(DATA FOR ANALYSIS)

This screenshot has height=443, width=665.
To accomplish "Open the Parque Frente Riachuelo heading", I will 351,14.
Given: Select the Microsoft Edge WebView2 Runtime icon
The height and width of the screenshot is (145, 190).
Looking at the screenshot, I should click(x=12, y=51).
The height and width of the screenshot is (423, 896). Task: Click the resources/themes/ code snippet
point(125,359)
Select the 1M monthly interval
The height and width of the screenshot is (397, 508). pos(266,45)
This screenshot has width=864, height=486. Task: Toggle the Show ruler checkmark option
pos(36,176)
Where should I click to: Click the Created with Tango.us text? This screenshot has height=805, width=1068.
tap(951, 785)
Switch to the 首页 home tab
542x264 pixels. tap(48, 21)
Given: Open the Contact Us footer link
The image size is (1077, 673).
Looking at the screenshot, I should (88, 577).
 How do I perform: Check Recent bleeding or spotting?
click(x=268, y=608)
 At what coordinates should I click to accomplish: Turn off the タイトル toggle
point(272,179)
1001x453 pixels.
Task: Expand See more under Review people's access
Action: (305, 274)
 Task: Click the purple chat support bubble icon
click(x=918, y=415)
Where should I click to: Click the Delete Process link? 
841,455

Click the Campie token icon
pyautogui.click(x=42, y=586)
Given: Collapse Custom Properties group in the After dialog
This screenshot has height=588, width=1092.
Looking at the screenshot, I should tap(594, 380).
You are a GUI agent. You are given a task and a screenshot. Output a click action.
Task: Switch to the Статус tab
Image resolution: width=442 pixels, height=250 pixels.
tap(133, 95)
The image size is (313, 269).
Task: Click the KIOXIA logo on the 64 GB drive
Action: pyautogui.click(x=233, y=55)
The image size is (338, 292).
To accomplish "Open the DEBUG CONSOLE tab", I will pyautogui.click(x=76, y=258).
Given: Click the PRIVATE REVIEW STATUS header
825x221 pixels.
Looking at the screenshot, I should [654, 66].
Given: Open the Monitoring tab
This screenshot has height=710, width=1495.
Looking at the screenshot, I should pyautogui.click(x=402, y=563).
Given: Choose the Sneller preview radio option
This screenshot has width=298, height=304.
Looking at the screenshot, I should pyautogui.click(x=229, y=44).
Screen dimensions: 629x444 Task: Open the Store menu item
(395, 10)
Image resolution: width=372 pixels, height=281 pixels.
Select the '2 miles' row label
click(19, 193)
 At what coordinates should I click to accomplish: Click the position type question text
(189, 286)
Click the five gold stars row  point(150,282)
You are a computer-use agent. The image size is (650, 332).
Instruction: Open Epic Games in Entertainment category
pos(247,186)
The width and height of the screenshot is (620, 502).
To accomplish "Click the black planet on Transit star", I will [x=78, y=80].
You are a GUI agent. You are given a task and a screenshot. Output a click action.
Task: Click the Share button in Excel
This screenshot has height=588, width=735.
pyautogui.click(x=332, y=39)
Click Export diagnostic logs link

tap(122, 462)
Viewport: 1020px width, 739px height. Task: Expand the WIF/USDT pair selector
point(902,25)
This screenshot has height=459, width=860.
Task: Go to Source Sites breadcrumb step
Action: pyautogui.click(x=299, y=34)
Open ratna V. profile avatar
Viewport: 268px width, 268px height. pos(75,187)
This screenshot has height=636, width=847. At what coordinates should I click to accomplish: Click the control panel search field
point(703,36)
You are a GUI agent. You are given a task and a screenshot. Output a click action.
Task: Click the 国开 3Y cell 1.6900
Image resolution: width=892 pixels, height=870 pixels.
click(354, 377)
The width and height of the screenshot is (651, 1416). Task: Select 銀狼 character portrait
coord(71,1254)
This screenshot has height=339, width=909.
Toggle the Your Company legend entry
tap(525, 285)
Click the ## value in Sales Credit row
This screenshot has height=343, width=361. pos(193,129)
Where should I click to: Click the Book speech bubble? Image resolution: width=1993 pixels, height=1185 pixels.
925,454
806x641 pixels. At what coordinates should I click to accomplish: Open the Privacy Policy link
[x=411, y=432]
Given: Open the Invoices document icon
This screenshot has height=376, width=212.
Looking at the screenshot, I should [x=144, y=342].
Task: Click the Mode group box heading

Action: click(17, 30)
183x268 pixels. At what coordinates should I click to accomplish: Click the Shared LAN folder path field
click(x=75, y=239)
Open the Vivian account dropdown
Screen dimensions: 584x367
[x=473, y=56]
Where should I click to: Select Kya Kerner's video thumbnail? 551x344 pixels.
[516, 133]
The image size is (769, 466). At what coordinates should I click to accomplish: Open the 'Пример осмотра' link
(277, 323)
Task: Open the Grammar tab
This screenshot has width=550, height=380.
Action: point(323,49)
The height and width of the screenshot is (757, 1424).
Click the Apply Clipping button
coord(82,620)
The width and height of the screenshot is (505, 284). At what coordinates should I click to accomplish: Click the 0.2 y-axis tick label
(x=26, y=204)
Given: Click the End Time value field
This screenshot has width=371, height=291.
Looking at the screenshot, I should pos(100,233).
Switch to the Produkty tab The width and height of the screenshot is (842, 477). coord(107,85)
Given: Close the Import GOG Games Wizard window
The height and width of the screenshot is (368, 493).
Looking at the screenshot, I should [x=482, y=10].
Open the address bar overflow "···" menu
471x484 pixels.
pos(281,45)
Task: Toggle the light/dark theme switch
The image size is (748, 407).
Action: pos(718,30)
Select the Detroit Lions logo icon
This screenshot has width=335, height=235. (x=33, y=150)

(End DATA FOR ANALYSIS)

#### TRY IT:
Which lines above contain the word "will"? Copy all of them.

#### SOLVED EXERCISE:
To accomplish "Open the Parque Frente Riachuelo heading", I will 351,14.
To accomplish "Open the DEBUG CONSOLE tab", I will pyautogui.click(x=76, y=258).
To accomplish "Click the black planet on Transit star", I will [x=78, y=80].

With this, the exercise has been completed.